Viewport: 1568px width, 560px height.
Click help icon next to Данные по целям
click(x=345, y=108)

...

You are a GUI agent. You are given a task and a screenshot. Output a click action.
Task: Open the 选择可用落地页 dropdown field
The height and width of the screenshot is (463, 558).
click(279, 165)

▶ [Instructions for the task]:
Add 58 to each coordinate in the answers, and copy out every line of the data from the line with "Viewport: 1568px width, 560px height." to the line with "click(x=345, y=108)", both lines included, changing nothing else.

▶ [Solution to this task]:
Viewport: 1568px width, 560px height.
Click help icon next to Данные по целям
click(x=403, y=166)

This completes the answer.